I don’t need more reasons to abandon politics but I realize others do. To that end I feel that it’s important to point out the abysmal security record of political campaigns:
Over the last three months, more than 100 million US voters have had their data exposed online. These data breaches weren’t caused by a sophisticated hack or malware. Instead, political campaigns’ abysmal cybersecurity practices are to blame. Although modern campaigns constantly acquire and purchase massive amounts of data, they often neglect to fully beef up security surrounding it, effectively turning the campaigns into sitting ducks — huge operations with databases left open and vulnerable.
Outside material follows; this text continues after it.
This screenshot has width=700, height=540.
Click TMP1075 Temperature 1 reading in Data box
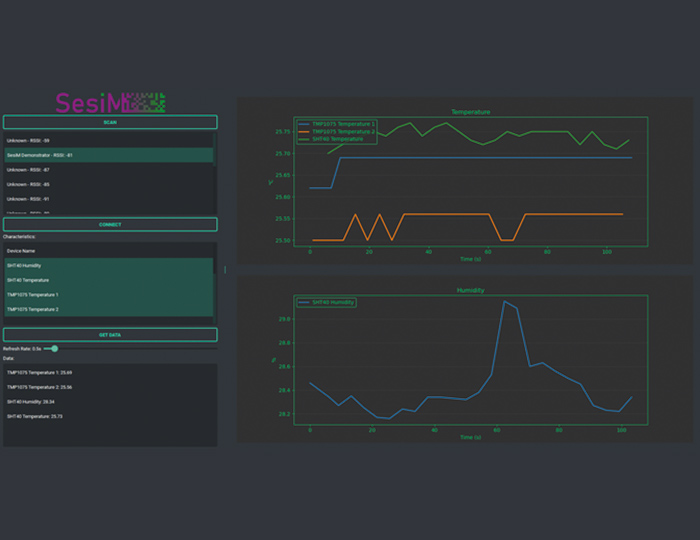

That might be unsettling, but perhaps more troubling is the fact that political campaigns are terrible at cybersecurity. Not only do the organizations have access to more information than ever before, they’re not able to keep it safe. The incentives to do so just don’t exist, and that’s why we’re seeing so much compromised voter data.
In Iowa last month, the state’s Republican party failed to adequately protect a database containing information on 2 million voters, making it readily available through just a basic scan of the website’s source code. In December, an independent security researcher uncovered a publicly available database of 191 million voter records. Included in that trove was each voter’s full name, home address, mailing address, unique voter ID, state voter ID, gender, date of birth, phone number, date of registration, political affiliation, and voter history since 2000.
I’ve mentioned these sorts of issues to friends before but they always hid behind the “I give campaigns a fake phone number” excuse. But the phone number you gave to a campaign isn’t what’s getting out, it’s your real personal information including your home address.
Politics is continuing to become more polarizing in this country. Both parties have become religions where disagreements with the party being tantamount to heresy. True believers are often willing to shun former friends and family members. Some employers are even willing to avoid hiring or terminating employees based on their form of political worship. There are no signs indicating this trend will cease or reverse so your voting record could become a major problem in the near future.
The amount of personal information many campaigns have on individuals is rather shocking. It’s often enough information for people with access to commit acts of identify theft.
There really isn’t anything to gain for political participation and there’s a lot to lose. Control over your personal information is one of the things you could potentially lose. My advise is to avoid politics since it’s obvious campaigns have no interest in protecting you.